Most people validate e-mail addresses in a normal programming language, such as PHP and that is a very good idea when you process user input and such, however sometimes you want to validate data already entered in a database.
Take this example: you have a comments table where each person can enter an e-mail address, but since it’s an optional field you don’t even validate the input. However when you need to send a newsletter you don’t want to process all fields and validate one by one, you want to use a single query and just get all e-mail addresses (eventually by adding additional rules as well), so here’s how you can do it in MySQL:
SELECT *
FROM `m_comment`
WHERE `comment_url`
REGEXP ‘(.*)@(.*)\.(.*)’
Sure, you can optimize the query, but it’s a simple regular expression which .. well, in most cases is good enough.

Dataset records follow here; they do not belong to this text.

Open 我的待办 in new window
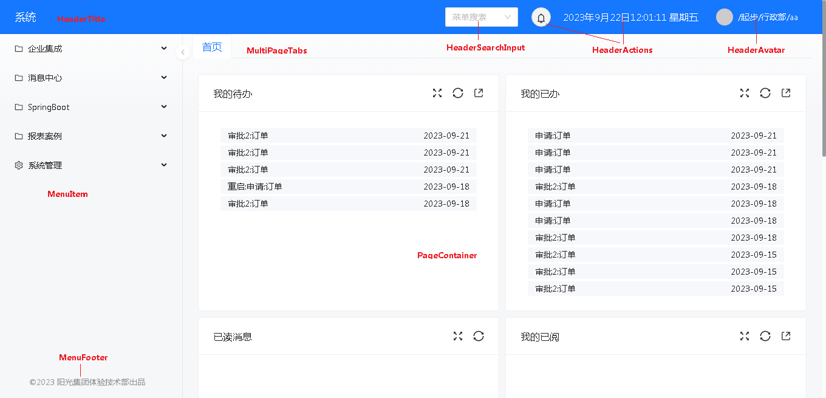826x398 pixels. [x=479, y=93]
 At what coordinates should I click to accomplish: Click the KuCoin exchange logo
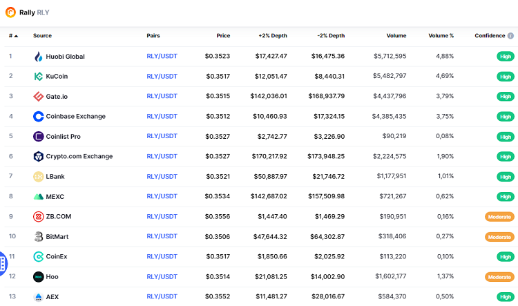(39, 77)
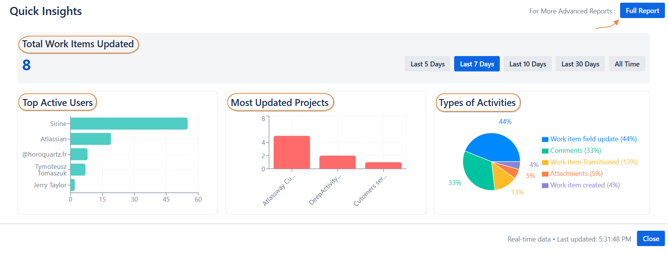Click the tallest red bar for Atlassway project

click(292, 152)
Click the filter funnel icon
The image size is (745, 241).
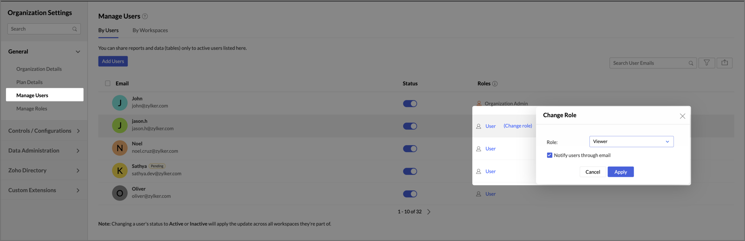point(706,63)
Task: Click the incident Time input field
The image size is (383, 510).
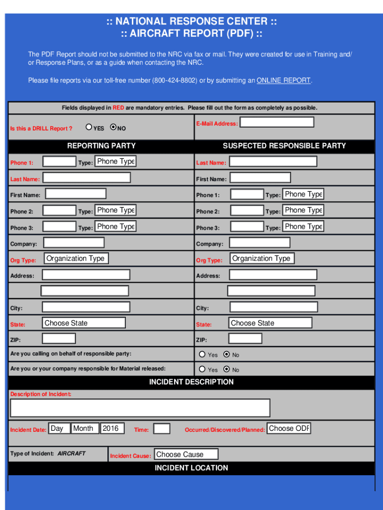Action: pyautogui.click(x=162, y=429)
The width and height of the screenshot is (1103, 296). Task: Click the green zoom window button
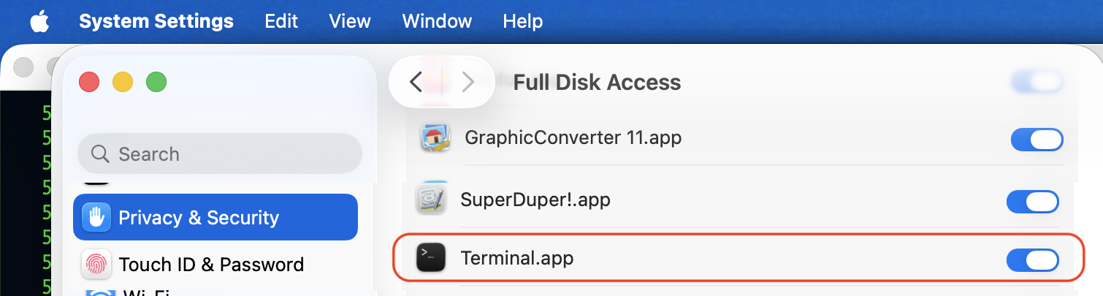(156, 82)
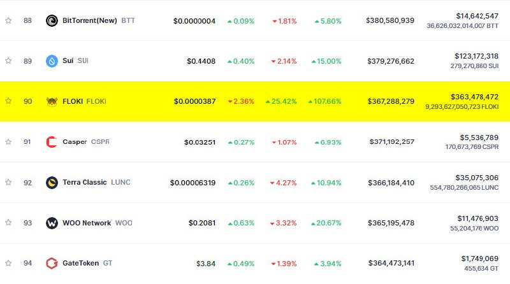Open the Terra Classic LUNC link
This screenshot has height=284, width=510.
[96, 182]
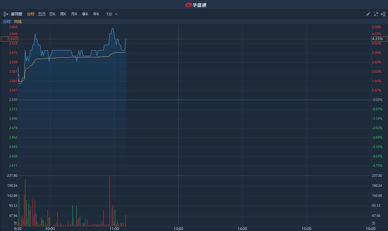Collapse the right side panel arrow icon
The width and height of the screenshot is (388, 231).
tap(383, 14)
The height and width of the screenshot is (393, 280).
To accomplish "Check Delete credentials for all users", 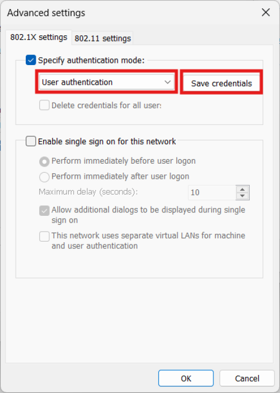I will coord(44,105).
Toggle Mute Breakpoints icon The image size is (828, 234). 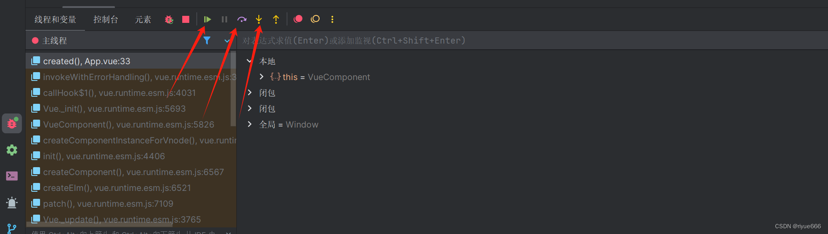[315, 19]
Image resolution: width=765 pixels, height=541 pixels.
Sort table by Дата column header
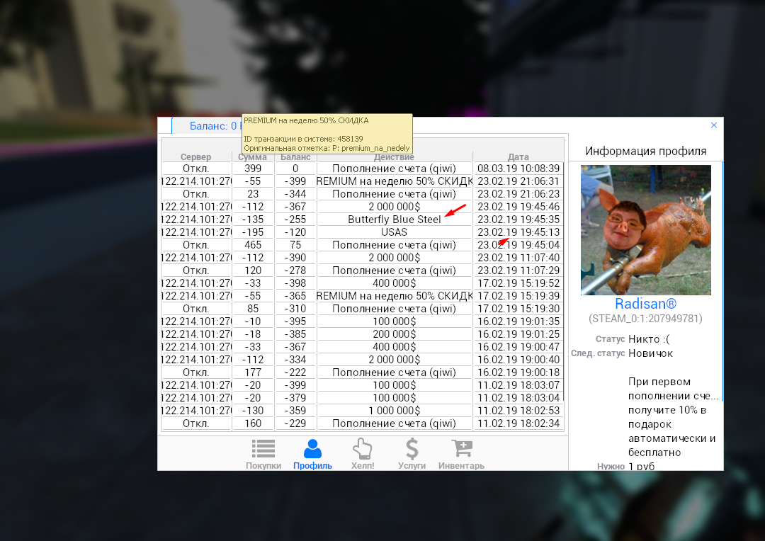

Not good enough, IMHO, because that Regexp will match “@.” too!
To me, the absolute minimum is, at least,
'(.+)@(.+)\.(.{2,4})'
. 🙂Yeah, your regexp expression is indeed better, the first one I wrote was the bare minimum, you can find a much optimized one of course, but on a real situation it was good enough (yours is better indeed).
It doesn’t work properly. It ignores the . , if there is a . in it or not. It always passes 🙁
Please help! 😀
=
Thank U. it worked for me.
A way better regular expression:
‘^[a-zA-Z0-9][a-zA-Z0-9._-]*[a-zA-Z0-9._-]@[a-zA-Z0-9][a-zA-Z0-9._-]*[a-zA-Z0-9]\.[a-zA-Z]{2,4}$’
Regex with MySQL is slightly different, you need to “double protect” special cars, here’s the good one :
^[a-zA-Z0-9][a-zA-Z0-9._-]*[a-zA-Z0-9._-]@[a-zA-Z0-9][a-zA-Z0-9._-]*[a-zA-Z0-9]\\.[a-zA-Z]{2,4}$
SELECT * FROM user WHERE email NOT REGEXP ‘^[a-zA-Z0-9][+a-zA-Z0-9._-]*@[a-zA-Z0-9][a-zA-Z0-9._-]*[a-zA-Z0-9]*\\.[a-zA-Z]{2,4}$’
handles gmail address with +
handles email addresses where the host is a single letter
tested against approximately 8000 user records on a production database
=
When I have to do a select, it is too late, because I then have already invalid data in the database. Validation must happen before an insert, not after.